Alibaba estimates that the trading platform has helped create 2.67 million jobs directly through business growth, as well as indirect job formation through their collaboration with logistics companies and other partners. As a part of its efforts to understand the impact of the ecommerce model, Alibaba tracks “TaoBao Villages," which are rural villages where nearly all households are using the TaoBao platform in come capacity. The benefits seen include:

  • Providing low income, remote and other populations access to broader range of goods and services at lower wholesale and retail prices;
  • Providing small scale producers with new sales channels; and
  • Reducing operational and startup costs for micro and small businesses.

Photo Credit: Francis Minien

Acknowledged as a key driver of the group’s success, Alipay is Alibaba’s third-party online payment platform, linked with 108 partner banks in China and players like VISA and Western Union around the world. The company served more than 800 million registered users as of the end of 2012, processing nearly one million transactions per day. Initially, Alipay provided a breakthrough payment service for Taobao called “escrow”, which allows consumers to verify whether they are happy with goods before releasing money to the seller. This has been a significant advantage to the service as China's weak consumer protection laws reduce consumer confidence. Consumer protection and transparency in vendor ratings are hallmarks of the system, which has built a very loyal group of active (approximately 50%) users.

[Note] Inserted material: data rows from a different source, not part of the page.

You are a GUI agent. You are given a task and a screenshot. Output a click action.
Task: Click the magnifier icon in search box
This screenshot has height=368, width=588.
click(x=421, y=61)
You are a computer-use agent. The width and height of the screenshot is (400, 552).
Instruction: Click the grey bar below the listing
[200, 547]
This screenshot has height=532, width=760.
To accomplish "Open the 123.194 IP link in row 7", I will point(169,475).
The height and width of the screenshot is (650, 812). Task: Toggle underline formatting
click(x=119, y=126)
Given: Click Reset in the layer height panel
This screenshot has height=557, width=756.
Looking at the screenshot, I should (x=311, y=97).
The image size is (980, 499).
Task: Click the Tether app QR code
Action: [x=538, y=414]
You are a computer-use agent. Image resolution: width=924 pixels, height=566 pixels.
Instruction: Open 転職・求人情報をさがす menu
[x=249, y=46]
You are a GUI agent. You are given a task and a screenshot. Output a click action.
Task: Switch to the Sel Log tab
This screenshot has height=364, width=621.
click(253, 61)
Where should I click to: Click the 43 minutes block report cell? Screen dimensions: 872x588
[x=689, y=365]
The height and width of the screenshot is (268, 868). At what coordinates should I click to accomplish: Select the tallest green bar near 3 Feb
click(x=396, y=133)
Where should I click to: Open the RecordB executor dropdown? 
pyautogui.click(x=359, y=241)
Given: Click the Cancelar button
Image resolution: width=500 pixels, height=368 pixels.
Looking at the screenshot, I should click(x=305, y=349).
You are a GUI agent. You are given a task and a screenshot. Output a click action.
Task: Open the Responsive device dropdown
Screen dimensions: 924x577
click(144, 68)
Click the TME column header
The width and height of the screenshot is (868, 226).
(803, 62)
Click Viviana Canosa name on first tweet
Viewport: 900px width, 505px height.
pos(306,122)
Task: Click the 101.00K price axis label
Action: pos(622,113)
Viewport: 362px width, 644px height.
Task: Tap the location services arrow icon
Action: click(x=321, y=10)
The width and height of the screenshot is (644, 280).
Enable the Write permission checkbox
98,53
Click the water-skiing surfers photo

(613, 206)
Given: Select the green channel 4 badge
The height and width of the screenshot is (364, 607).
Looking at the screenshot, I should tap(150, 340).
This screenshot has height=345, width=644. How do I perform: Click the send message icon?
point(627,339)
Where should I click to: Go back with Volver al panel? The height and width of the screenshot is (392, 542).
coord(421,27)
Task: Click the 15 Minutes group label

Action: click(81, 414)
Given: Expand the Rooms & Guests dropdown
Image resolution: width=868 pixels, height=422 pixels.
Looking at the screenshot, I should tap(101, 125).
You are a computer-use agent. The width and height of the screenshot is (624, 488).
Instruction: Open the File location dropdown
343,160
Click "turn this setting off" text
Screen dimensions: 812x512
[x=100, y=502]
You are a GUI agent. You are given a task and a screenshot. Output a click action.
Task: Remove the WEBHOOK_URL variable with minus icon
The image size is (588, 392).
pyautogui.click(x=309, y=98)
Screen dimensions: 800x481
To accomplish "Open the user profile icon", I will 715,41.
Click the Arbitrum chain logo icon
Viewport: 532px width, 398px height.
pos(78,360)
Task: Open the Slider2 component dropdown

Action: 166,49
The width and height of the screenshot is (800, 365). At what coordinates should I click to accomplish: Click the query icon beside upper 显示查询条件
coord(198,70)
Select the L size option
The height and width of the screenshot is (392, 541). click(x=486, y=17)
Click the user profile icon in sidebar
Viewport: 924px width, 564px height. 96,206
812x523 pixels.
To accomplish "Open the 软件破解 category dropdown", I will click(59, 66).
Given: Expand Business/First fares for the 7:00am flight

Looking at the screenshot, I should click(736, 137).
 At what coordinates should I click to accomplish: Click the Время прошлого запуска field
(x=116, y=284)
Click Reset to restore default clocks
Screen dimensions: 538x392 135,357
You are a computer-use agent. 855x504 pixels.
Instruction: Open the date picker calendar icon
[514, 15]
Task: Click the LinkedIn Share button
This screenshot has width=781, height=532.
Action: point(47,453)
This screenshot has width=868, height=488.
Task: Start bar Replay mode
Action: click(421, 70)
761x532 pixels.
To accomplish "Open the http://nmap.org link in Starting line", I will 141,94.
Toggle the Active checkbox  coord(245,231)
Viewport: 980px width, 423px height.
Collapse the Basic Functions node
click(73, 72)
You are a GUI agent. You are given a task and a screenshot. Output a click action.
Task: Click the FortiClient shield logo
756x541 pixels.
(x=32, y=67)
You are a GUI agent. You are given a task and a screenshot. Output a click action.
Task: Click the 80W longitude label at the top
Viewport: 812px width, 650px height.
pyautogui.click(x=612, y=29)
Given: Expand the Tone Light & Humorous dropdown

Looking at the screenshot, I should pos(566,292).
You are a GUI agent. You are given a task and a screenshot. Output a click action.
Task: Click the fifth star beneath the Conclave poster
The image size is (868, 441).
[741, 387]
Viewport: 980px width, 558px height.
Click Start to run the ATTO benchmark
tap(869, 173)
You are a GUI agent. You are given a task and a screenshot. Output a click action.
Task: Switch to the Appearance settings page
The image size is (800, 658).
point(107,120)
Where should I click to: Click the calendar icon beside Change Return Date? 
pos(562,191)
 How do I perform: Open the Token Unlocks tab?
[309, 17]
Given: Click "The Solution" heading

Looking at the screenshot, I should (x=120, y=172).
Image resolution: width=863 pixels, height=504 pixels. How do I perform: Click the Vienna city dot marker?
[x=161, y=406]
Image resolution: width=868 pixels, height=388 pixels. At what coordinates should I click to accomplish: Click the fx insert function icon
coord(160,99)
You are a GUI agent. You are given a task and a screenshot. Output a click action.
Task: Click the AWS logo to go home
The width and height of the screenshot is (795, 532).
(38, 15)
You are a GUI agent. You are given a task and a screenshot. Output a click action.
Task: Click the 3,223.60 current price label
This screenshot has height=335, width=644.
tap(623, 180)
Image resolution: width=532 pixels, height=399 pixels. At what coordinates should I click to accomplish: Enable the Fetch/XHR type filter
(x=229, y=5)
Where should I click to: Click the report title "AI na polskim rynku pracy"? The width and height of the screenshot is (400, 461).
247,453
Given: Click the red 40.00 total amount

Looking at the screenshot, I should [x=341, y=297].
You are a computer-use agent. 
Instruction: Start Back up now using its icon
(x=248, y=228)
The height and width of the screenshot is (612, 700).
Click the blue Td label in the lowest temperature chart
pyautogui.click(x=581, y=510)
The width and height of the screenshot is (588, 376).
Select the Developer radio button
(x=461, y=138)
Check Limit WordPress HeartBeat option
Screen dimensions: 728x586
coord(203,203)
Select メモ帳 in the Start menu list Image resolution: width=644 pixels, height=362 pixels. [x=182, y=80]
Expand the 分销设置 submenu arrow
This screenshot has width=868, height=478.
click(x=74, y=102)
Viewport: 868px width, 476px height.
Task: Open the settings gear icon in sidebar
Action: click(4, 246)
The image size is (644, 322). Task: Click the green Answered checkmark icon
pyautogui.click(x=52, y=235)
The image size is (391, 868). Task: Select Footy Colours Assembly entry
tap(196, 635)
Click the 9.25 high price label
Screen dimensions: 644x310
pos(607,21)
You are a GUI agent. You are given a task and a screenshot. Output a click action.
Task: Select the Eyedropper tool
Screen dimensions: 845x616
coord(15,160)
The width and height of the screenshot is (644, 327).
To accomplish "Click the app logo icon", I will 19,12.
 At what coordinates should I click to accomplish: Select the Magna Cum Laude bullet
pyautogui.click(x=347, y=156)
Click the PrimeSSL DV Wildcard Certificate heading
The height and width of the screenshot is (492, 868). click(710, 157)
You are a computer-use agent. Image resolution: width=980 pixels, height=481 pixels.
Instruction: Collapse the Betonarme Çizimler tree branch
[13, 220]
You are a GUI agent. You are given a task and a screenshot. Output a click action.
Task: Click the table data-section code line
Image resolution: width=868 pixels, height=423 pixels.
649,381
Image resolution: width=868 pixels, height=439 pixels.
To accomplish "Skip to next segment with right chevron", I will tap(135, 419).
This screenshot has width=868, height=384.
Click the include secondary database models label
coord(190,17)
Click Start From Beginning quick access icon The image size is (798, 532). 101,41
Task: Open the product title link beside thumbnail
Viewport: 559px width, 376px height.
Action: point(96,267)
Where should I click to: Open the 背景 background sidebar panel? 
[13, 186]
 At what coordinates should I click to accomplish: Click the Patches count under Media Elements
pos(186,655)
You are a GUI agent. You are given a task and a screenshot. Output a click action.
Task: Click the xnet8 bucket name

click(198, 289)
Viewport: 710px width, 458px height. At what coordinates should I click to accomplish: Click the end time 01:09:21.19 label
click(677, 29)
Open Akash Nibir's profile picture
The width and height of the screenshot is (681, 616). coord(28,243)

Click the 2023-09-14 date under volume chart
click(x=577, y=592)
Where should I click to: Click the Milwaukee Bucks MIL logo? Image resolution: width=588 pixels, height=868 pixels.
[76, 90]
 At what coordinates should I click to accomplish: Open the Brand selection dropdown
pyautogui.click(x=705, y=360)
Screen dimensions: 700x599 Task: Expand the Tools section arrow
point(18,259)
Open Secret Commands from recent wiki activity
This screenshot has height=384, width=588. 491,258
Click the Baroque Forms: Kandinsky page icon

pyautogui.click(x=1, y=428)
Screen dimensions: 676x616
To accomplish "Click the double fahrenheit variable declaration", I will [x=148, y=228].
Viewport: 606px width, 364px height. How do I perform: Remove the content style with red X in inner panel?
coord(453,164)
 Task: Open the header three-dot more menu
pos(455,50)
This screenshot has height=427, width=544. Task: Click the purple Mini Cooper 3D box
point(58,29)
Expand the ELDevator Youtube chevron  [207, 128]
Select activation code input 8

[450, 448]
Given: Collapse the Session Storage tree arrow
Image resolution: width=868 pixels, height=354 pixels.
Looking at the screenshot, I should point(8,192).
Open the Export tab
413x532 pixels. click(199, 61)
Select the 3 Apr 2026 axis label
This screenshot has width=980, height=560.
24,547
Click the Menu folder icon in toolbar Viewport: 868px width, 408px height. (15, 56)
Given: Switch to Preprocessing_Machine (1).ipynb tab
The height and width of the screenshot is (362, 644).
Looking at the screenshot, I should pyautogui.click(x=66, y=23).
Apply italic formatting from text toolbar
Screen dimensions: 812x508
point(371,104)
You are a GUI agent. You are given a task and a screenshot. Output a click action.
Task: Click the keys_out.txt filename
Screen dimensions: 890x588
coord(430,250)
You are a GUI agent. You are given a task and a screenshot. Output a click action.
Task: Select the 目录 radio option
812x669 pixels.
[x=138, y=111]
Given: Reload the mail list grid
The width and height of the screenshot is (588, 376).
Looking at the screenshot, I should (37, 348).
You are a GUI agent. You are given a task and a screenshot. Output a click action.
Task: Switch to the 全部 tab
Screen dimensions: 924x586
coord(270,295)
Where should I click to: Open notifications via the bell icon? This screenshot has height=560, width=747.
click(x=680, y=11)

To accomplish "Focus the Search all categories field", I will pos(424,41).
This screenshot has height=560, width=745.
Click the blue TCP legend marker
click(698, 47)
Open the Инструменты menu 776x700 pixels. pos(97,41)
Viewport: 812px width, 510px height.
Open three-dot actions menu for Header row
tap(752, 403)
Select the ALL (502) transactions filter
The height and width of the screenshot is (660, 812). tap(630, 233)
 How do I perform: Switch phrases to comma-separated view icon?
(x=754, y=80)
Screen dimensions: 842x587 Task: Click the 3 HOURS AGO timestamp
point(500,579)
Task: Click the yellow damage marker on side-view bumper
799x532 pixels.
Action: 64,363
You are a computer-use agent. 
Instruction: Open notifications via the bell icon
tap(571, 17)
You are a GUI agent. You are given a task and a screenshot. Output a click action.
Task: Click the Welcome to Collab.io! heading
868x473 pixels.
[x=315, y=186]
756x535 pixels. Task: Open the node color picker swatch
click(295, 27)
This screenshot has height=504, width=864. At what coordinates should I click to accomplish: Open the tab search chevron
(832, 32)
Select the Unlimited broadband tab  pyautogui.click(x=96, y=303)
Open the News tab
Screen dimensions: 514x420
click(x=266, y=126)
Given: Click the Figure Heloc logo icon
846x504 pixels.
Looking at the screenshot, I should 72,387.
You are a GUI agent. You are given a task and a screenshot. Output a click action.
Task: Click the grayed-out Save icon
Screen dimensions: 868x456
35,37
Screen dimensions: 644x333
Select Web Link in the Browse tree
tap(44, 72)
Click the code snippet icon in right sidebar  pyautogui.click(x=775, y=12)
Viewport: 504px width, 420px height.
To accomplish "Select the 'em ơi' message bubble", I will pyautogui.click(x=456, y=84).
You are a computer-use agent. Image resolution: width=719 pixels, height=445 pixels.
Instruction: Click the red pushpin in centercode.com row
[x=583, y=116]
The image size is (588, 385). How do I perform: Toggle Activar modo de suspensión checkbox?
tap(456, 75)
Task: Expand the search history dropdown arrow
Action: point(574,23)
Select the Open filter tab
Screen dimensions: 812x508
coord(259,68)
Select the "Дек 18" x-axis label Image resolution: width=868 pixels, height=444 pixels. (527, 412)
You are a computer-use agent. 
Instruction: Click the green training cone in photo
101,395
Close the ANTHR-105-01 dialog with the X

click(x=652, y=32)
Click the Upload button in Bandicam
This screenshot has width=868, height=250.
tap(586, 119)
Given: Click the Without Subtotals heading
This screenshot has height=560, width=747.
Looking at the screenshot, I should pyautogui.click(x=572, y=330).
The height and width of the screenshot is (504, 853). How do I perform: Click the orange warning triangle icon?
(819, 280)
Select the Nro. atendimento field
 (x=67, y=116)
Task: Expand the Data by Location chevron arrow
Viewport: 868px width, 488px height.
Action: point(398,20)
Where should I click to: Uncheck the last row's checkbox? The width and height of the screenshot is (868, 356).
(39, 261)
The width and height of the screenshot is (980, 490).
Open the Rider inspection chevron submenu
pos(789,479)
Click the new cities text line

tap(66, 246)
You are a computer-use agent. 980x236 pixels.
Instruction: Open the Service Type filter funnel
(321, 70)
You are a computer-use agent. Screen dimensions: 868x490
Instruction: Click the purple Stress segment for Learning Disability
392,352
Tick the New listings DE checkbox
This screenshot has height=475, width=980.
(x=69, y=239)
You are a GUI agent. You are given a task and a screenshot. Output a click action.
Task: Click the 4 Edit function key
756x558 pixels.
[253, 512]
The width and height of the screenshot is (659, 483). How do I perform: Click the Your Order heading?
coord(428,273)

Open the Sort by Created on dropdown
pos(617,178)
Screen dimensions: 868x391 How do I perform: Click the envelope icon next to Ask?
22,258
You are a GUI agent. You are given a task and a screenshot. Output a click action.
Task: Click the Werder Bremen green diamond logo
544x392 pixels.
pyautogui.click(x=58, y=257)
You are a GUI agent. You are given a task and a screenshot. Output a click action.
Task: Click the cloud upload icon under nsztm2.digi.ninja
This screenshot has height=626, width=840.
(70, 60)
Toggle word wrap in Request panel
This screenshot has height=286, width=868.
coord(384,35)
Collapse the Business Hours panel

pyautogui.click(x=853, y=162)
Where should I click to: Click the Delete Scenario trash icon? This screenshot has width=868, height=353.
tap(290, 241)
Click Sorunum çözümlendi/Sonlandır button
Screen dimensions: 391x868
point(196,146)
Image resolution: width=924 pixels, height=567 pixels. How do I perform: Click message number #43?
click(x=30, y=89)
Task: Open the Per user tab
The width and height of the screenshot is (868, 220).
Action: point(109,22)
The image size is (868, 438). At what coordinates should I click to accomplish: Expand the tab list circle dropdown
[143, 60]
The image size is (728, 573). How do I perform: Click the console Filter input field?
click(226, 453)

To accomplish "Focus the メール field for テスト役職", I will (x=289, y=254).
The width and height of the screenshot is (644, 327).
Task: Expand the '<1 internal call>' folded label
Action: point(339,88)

While Alipay’s online payments still dominate (80%), mobile payments grew from 10 to 20% of total transactions last year. And while big cities topped in spending, underdeveloped regions experienced the fastest growth, as tier 4 cities grew 64% in online payment users. People can use Alipay to pay:

  • Utilities (water, electricity, gas, etc.)
  • Medical insurance use at hospitals
  • Airtime
  • Goods and Services
  • Credit card repayment
  • Charitable donations to NGOs
  • Microloans
  • Wealth management products.

On June 14, 2013, Alipay launched an upgrade to its mobile application, the “Alipay Wallet," that allows subscribers to invest money through its “Yuebao” product into a money market fund managed by Tian Hong Asset Management with a 3.8 percent annual return, much higher than earnings on a deposit account. Subscribers are still allowed to use their money in the fund to purchase on Taobao or pay bills through Alipay. The interest rate and flexibility immediately attracted one million users in just one week, often transacting in very small amounts. By the end of June, the company claimed 2.5 million users, with more than 57% accessing the service through smart phones.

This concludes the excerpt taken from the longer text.